Les militants pour la transparence affirment qu’un nouvel organe d’éthique proposé par la Commission européenne ne fera pas grand-chose pour empêcher la corruption au sein des institutions européennes.
L’architecture de l’organisme, décrite jeudi 8 juin par la commission, intervient six mois après des allégations d’une affaire de corruption liée au Qatar de 1,5 million d’euros impliquant l’ancienne vice-présidente du Parlement européen Eva Kaili.
Věra Jourová, la commissaire européenne chargée de la transparence, a déclaré aux journalistes à Bruxelles que le nouvel organe élèvera les normes de conduite éthique des politiciens européens.
« Cela réduit la possibilité que des acteurs mal intentionnés abusent du système », a-t-elle déclaré.
Selon la proposition de la commission, l’organisme établira des normes sur la déclaration d’intérêts et d’actifs secondaires, la transparence sur les réunions et les cadeaux, entre autres critères.
« Ces normes devront être transposées dans le règlement intérieur de chaque établissement », a-t-elle précisé.
Jourova a été mandatée fin 2019 pour créer le corps – posant des questions sur les raisons pour lesquelles il a fallu si longtemps pour élaborer un plan.
Pressée, Jourova a déclaré que presque toutes les institutions de l’UE avaient refusé de signer l’idée lors de la première approche en 2020.
« Seules deux institutions ont dit oui, toutes les autres ont dit non.
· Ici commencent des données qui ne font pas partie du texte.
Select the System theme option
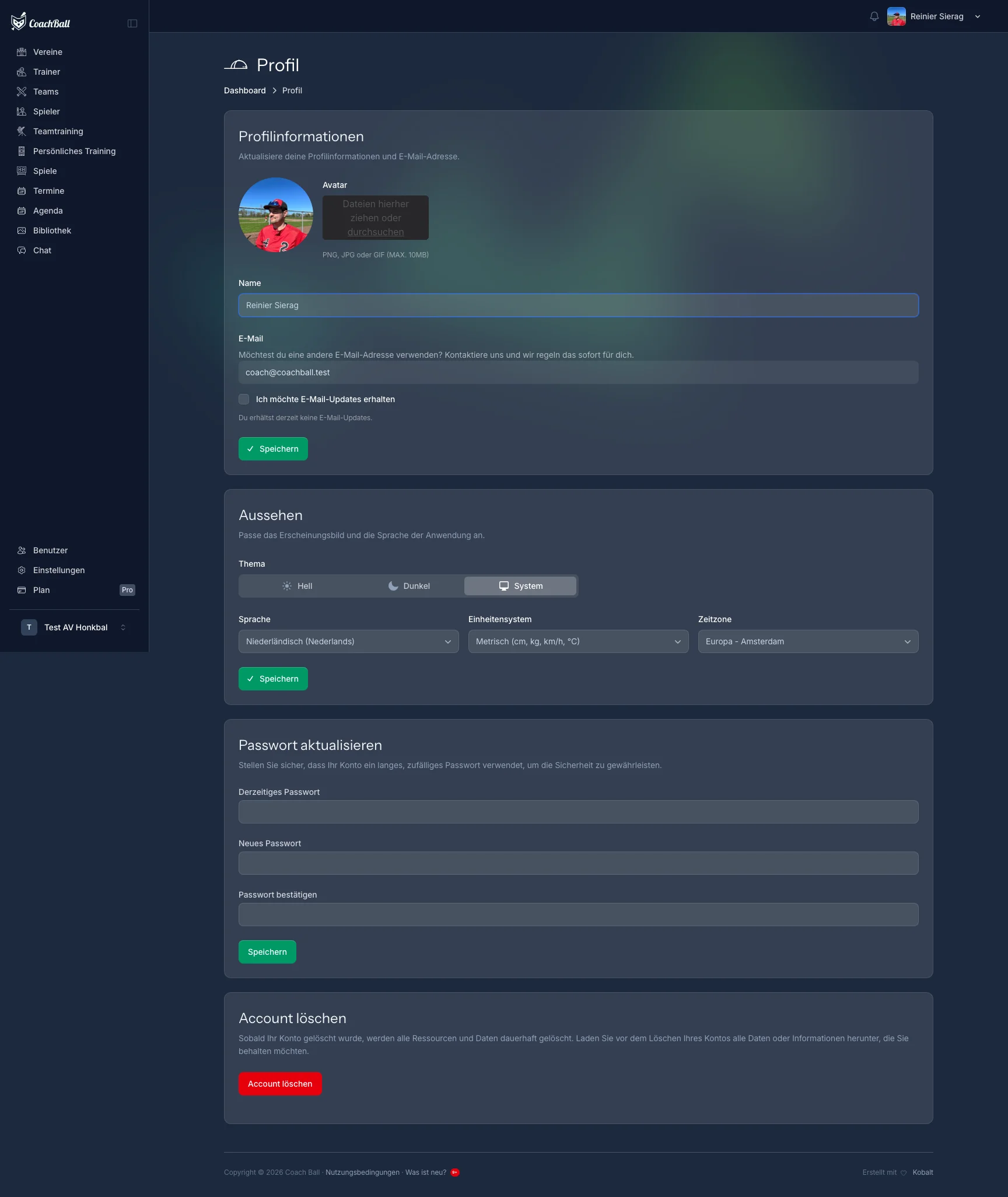 pos(520,586)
Et ces deux-là, c’étaient le Comité économique et social européen et le Comité des régions », a-t-elle déclaré.
La proposition sera discutée entre les différentes institutions de l’UE début juillet et sera probablement amendée avant d’être adoptée, le cas échéant.
Édenté
Les critiques soulignent que l’organe d’éthique, qui s’étendra sur neuf institutions de l’UE, ne sera pas en mesure de mener des enquêtes et d’imposer des sanctions.
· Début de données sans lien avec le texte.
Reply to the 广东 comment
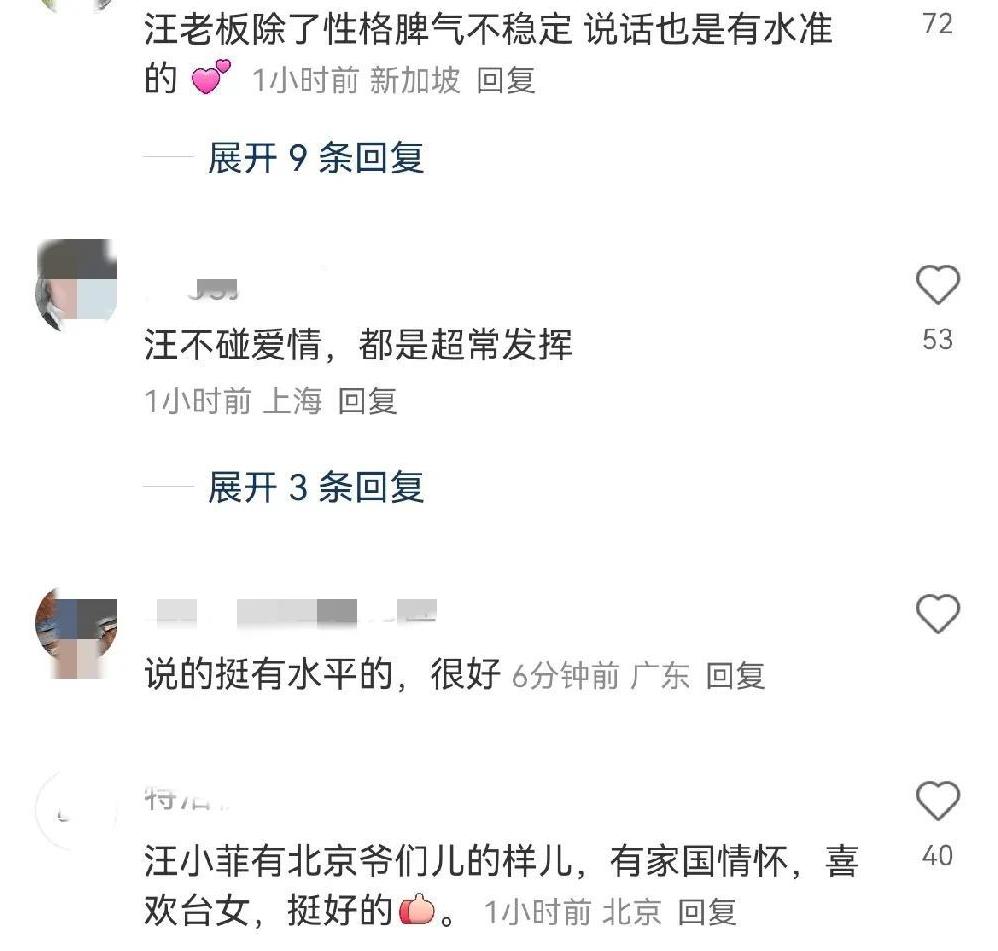The image size is (998, 951). (x=735, y=675)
« Cette proposition d’organe d’éthique renforce l’approche habituelle de l’UE en matière d’autocontrôle des fautes », a déclaré Nicholas Aiossa de Transparency International EU, une ONG basée à Bruxelles.
La résistance au Parlement européen est en partie due à une défense jalouse de la soi-disant liberté du mandat, un concept couplé à l’immunité qui protège largement les députés d’un contrôle extérieur.
Bien que l’Office antifraude de l’UE, Olaf, soit autorisé à mener des enquêtes au Parlement européen, il n’est pas autorisé à entrer dans le bureau d’un député européen ni à fouiller dans ses documents.
De telles limitations ont donné naissance à une culture d’impunité défendue par les délibérations secrètes du bureau du parlement, un organe politique composé de ses dirigeants.
Le Parti populaire européen (PPE) de centre-droit s’est également historiquement opposé à une plus grande transparence, notamment aux efforts visant à exposer leurs indemnités de dépenses mensuelles.
Les membres allemands de centre-droit du PPE ont également proposé une fois d’organiser un scrutin secret sur des mesures exigeant une meilleure compréhension publique de l’influence du lobbying sur les législateurs.
Aujourd’hui, le PPE est accusé de cibler plutôt la société civile à la lumière de la fausse ONG faisant office de façade pour le régime qatari qui a conduit à des descentes de police belges dans les bureaux des députés européens.
Une ONG similaire, démasquée par une enquête d’EUobserver sur le lobbying marocain, a également été démantelée par la suite.
Mais Nina Katzemich, du groupe de défense basé en Allemagne, LobbyControl, affirme que le problème ne vient pas des ONG.
« Le problème réside dans la transparence de l’UE », a-t-elle déclaré.
Parmi eux se trouve un registre conjoint de transparence de l’UE qui répertorie quelque 12 000 lobbyistes visant à influencer les différentes institutions de l’UE et les eurodéputés.
Le registre est truffé de données incorrectes et n’est pas correctement appliqué. Les militants disent qu’il doit être nettoyé et devenir juridiquement contraignant.
« Il est complètement bizarre qu’un élément clé de la transparence du lobbying, le registre de transparence de l’UE, ait été complètement retiré de la table lorsqu’il s’agit de solutions », a déclaré Katharine Ainger, chercheuse au Corporate Europe Observatory, une ONG pro-transparence.
D’autres notent que le plan en 14 points, proposé par la présidente du Parlement européen, Roberta Metsola en janvier, a également jusqu’à présent largement échoué.
Selon Transparency International, aucun progrès n’a été réalisé pour atténuer les conflits d’intérêts potentiels des députés européens, réglementer le lobbying et protéger les dénonciateurs du personnel parlementaire.
Le public est également tenu dans l’ignorance des réformes de l’éthique alors que les révisions sont discutées dans un soi-disant groupe de travail secret sur le règlement intérieur, composé de sept députés.